Case in point: “Parenthood,” the 1989 comedy-drama directed by Ron Howard. The film recently became available for streaming on Netflix, ready for a filmographical dig into a bizarre, wrongheaded yesteryear.
“Parenthood” was the baby of Howard and the writing team of Lowell Ganz and Babaloo Mandel. They took the titular theme and threw it around like goblins juggling giggling, pooping babies. The movie has the feel-good sheen of a family-friendly product, where the whole family can go to their local mall (for the younger folk, a “mall” was an enclosed series of stores with their own specialized categories) and see funny people act out scenes of parental frustration and child-rearing mayhem. The movie offers small insights, mirthful scenes of kids vomiting or sustaining mild head injuries, and an overall positive view toward poorly planned procreation.
Examining this artifact carefully, I found it disturbing. At some point, every woman of fertile age has a baby. Dianne Wiest (a sexually frustrated single mother), Mary Steenburgen (an even-tempered housewife who already has three kids), Harley Jane Kozak (dissatisfied wife to a man determined to turn his young daughter into a genius), and Martha Plimpton (a volatile teen with a punkish streak and poor conflict-resolution skills).
The movie’s ensemble-wide happy ending sees each of its several hetero-normative couples proliferating and fertile, with almost none of their pregnancies planned, or mutually agreed-upon with their partners.

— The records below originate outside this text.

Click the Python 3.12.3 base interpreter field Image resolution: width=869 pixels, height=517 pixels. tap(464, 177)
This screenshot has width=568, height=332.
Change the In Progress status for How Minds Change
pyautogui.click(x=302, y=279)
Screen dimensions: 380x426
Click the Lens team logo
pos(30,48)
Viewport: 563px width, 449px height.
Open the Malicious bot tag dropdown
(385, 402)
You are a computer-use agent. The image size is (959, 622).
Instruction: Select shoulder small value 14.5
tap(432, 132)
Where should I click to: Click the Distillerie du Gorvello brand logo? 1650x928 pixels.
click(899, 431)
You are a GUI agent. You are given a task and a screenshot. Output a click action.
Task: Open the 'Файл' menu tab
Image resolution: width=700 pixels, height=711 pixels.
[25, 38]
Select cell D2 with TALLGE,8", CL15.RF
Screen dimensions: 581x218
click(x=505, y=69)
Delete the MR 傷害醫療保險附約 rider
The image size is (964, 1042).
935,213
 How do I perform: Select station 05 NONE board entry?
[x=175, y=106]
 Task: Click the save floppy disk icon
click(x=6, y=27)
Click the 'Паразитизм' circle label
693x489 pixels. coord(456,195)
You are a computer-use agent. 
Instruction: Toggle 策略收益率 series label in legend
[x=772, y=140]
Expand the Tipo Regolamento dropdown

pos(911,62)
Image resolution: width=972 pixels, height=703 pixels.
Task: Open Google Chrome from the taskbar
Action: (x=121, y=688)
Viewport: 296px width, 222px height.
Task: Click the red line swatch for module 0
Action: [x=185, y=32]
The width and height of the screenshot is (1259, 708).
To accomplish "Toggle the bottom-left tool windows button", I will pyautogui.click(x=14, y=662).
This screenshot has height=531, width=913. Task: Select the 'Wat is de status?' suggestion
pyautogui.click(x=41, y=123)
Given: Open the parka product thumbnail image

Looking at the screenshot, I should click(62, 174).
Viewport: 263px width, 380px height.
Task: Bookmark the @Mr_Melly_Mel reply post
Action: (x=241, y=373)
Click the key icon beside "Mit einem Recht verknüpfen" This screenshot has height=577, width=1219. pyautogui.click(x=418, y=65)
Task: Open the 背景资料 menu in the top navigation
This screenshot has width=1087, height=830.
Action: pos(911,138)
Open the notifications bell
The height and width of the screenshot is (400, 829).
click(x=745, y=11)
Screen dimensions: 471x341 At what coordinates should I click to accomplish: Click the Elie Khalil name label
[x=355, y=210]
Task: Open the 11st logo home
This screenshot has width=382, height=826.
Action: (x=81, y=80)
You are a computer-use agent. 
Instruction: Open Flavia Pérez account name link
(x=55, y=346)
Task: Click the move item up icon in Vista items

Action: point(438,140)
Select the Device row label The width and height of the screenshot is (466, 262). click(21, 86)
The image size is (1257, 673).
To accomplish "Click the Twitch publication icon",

Kozak’s character violates the trust of her husband (Rick Moranis) by sabotaging her birth control, even though he wants to be a one-child parent. After leaving him, he woos her back by serenading her at her workplace, even though as she says, it “could get me fired.”
Plimpton’s character, a high school cheerleader, is impregnated by an ever-good-natured Keanu Reeves, who facilitates the movie’s Egregious Product Placement of a non-story-related Dunkin Donuts box. Reeves has few job prospects, and endangers himself as an amateur drag racer, but becomes a surrogate big brother to Plimpton’s younger brother, a budding, porn-curious masturbator played by Joaquin Phoenix (here credited as Leaf Phoenix, with a fresh face far removed from his later “Joker” years).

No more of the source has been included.